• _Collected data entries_
━━━━

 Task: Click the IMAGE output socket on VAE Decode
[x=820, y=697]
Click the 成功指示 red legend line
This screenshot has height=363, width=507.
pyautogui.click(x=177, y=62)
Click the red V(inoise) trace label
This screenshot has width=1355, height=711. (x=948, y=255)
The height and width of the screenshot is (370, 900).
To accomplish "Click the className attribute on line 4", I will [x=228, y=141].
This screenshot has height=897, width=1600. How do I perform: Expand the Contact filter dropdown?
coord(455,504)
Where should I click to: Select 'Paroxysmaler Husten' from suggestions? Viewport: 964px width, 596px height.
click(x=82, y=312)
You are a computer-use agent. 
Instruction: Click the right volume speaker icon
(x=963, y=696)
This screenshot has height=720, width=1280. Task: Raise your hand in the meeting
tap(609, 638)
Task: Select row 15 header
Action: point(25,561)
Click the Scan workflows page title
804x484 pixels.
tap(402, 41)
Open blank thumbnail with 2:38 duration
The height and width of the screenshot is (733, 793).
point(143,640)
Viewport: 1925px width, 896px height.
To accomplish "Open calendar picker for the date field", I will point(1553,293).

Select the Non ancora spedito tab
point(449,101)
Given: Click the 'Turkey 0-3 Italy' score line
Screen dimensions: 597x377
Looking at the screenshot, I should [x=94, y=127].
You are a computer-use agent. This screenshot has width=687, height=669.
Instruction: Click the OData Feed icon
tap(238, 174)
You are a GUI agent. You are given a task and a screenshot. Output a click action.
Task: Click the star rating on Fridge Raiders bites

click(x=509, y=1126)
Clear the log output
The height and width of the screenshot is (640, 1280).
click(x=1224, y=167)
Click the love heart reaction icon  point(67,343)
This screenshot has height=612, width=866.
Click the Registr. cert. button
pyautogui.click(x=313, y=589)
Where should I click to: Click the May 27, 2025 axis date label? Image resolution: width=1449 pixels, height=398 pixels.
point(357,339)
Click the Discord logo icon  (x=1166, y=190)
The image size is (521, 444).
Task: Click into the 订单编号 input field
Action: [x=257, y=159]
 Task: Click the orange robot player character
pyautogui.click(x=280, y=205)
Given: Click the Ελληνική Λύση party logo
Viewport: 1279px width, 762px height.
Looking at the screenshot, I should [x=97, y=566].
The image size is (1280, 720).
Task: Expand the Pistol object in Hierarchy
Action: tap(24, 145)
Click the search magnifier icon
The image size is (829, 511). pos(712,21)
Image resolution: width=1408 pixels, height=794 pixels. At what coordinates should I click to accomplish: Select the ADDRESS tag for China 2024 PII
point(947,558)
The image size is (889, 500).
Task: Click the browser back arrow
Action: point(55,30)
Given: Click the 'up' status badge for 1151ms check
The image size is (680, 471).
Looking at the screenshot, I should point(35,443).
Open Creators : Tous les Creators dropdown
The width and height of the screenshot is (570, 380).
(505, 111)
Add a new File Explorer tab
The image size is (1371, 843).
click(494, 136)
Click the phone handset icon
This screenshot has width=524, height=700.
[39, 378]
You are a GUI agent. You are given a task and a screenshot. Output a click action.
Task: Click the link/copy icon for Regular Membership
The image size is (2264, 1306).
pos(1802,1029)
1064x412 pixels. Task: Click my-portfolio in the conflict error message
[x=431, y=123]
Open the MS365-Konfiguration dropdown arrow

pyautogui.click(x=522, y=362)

━━━━

• _Instructions to follow_
Reproduce, please, every line of the records above without alteration.

• _Answer to this task_
 Task: Click the IMAGE output socket on VAE Decode
[x=820, y=697]
Click the 成功指示 red legend line
This screenshot has height=363, width=507.
pyautogui.click(x=177, y=62)
Click the red V(inoise) trace label
This screenshot has width=1355, height=711. (x=948, y=255)
The height and width of the screenshot is (370, 900).
To accomplish "Click the className attribute on line 4", I will [x=228, y=141].
This screenshot has height=897, width=1600. How do I perform: Expand the Contact filter dropdown?
coord(455,504)
Where should I click to: Select 'Paroxysmaler Husten' from suggestions? Viewport: 964px width, 596px height.
click(x=82, y=312)
You are a computer-use agent. 
Instruction: Click the right volume speaker icon
(x=963, y=696)
This screenshot has height=720, width=1280. Task: Raise your hand in the meeting
tap(609, 638)
Task: Select row 15 header
Action: point(25,561)
Click the Scan workflows page title
804x484 pixels.
tap(402, 41)
Open blank thumbnail with 2:38 duration
The height and width of the screenshot is (733, 793).
point(143,640)
Viewport: 1925px width, 896px height.
To accomplish "Open calendar picker for the date field", I will point(1553,293).

Select the Non ancora spedito tab
point(449,101)
Given: Click the 'Turkey 0-3 Italy' score line
Screen dimensions: 597x377
Looking at the screenshot, I should [x=94, y=127].
You are a computer-use agent. This screenshot has width=687, height=669.
Instruction: Click the OData Feed icon
tap(238, 174)
You are a GUI agent. You are given a task and a screenshot. Output a click action.
Task: Click the star rating on Fridge Raiders bites

click(x=509, y=1126)
Clear the log output
The height and width of the screenshot is (640, 1280).
click(x=1224, y=167)
Click the love heart reaction icon  point(67,343)
This screenshot has height=612, width=866.
Click the Registr. cert. button
pyautogui.click(x=313, y=589)
Where should I click to: Click the May 27, 2025 axis date label? Image resolution: width=1449 pixels, height=398 pixels.
point(357,339)
Click the Discord logo icon  (x=1166, y=190)
The image size is (521, 444).
Task: Click into the 订单编号 input field
Action: [x=257, y=159]
 Task: Click the orange robot player character
pyautogui.click(x=280, y=205)
Given: Click the Ελληνική Λύση party logo
Viewport: 1279px width, 762px height.
Looking at the screenshot, I should [x=97, y=566].
The image size is (1280, 720).
Task: Expand the Pistol object in Hierarchy
Action: tap(24, 145)
Click the search magnifier icon
The image size is (829, 511). pos(712,21)
Image resolution: width=1408 pixels, height=794 pixels. At what coordinates should I click to accomplish: Select the ADDRESS tag for China 2024 PII
point(947,558)
The image size is (889, 500).
Task: Click the browser back arrow
Action: point(55,30)
Given: Click the 'up' status badge for 1151ms check
The image size is (680, 471).
Looking at the screenshot, I should point(35,443).
Open Creators : Tous les Creators dropdown
The width and height of the screenshot is (570, 380).
(505, 111)
Add a new File Explorer tab
The image size is (1371, 843).
click(494, 136)
Click the phone handset icon
This screenshot has width=524, height=700.
[39, 378]
You are a GUI agent. You are given a task and a screenshot. Output a click action.
Task: Click the link/copy icon for Regular Membership
The image size is (2264, 1306).
pos(1802,1029)
1064x412 pixels. Task: Click my-portfolio in the conflict error message
[x=431, y=123]
Open the MS365-Konfiguration dropdown arrow

pyautogui.click(x=522, y=362)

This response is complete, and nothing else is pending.